Like everyone else, I hear other Braves fans consistently complain that Liberty Media, Frank Wren, and others are simply putting money in their pockets by not spending big dollars on free-agents and having a payroll that ranks right up there with the big boys. The simple fact is they can't possibly compete on that level given today's circumstances.
What in the world would ever make someone think the organization
could ever compete with large market franchises? According to the Wall
Street Journal (via SNL Financial), while this "large TV market" fans refer to
might be reflected in the number of cable subscribers, it certainly has
nothing to do with the revenue produced by those viewers. SportSouth is
indeed second only to the YES Network in subscribers, but the network's
monthly revenue per subscriber lags FAR BEHIND those other "large
markets" - almost 6 times less than the revenue per subscriber generated
for the Red Sox via NESN.
If you calculate those 2011 numbers, it's easy to see just how bad the Braves' deal is.
Yankees - $33,600,000 per month
Rangers - $21,546,000 per month
Angels - $18,886,000 per month
Mets - $17,612,000 per month
Red Sox - $13,735,000 per month
Dodgers - $13,514,000 per month
Phillies - $9,393,000 per month
Braves - $4,959,000 per month
That doesn't take into account the Dodgers' new deal or the fact that the revenue generated by those other deals increases over time.

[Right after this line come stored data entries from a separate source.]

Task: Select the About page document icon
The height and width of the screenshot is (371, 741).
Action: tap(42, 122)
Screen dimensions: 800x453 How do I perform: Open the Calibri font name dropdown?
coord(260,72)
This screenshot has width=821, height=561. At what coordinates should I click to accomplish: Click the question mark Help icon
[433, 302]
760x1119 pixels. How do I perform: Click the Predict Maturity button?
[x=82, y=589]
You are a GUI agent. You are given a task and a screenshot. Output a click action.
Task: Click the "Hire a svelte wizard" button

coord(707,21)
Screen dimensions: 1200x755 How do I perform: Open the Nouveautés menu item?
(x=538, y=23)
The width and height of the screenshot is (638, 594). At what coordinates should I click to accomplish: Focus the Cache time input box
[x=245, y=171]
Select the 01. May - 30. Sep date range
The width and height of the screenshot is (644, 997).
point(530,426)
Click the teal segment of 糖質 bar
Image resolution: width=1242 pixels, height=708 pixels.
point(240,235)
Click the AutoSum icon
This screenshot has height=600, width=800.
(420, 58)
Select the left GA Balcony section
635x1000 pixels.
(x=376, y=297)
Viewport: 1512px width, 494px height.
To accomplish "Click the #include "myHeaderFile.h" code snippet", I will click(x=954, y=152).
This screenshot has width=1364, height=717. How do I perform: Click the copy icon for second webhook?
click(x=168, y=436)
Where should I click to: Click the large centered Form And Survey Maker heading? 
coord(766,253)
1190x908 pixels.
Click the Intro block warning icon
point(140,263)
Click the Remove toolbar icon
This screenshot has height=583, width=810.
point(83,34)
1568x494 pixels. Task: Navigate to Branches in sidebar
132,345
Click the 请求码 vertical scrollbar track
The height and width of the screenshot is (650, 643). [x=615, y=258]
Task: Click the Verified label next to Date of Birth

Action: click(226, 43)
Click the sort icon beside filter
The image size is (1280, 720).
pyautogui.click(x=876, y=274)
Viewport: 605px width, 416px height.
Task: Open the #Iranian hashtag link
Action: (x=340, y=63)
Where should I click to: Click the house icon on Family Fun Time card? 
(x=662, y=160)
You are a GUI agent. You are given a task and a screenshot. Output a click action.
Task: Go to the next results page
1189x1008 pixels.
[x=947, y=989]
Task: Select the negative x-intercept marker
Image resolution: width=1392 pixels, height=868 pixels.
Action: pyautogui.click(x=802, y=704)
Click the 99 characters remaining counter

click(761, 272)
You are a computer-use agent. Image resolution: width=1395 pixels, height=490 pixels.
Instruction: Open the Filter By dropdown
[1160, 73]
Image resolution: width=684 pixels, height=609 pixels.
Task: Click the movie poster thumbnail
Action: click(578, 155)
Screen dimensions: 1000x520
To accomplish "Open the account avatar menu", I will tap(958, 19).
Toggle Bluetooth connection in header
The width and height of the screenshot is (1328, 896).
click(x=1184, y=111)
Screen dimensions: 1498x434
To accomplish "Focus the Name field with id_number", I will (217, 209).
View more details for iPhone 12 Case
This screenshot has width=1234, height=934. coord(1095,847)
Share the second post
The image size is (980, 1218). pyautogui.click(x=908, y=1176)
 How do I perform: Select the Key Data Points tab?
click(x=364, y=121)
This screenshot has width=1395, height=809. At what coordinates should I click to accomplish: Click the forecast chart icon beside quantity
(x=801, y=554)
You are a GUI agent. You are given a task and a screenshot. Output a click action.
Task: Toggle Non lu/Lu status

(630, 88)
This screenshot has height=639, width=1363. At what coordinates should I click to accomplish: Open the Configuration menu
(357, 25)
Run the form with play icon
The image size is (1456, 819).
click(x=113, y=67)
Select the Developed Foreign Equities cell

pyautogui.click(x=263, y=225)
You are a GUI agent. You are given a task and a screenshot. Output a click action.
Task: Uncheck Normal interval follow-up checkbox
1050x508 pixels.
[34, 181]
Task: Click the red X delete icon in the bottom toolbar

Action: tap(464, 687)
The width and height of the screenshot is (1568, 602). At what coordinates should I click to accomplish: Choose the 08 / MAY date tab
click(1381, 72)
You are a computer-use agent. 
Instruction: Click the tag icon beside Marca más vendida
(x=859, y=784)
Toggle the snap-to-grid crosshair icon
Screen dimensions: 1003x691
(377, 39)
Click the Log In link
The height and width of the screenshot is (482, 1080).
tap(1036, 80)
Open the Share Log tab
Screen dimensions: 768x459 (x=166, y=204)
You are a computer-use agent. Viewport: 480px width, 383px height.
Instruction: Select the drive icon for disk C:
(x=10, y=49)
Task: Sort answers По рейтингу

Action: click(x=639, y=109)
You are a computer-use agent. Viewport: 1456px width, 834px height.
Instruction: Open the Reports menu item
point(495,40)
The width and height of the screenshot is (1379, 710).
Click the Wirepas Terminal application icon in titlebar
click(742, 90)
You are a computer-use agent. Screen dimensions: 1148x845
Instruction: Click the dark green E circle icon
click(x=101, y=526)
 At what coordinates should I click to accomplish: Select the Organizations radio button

Further limiting spending are the ever-dwindling ticket sale numbers. The Braves ranked 21st - yes, 21st - in home attendance percentage in 2012, drawing 2,420,171 fans (29,878/game) according to ESPN's 2012 MLB Attendance Report that can be viewed here http://espn.go.com/mlb/attendance/_/sort/homePct.
The Brad Pitt as Billy Beane line from Moneyball
comes to mind when looking at those numbers (you even know the line even
if you are the biggest scouthead vs. stathead there is) - "The
problem we're trying to solve is that there are rich teams and there are
poor teams. Then there's fifty feet of crap, and then there's us."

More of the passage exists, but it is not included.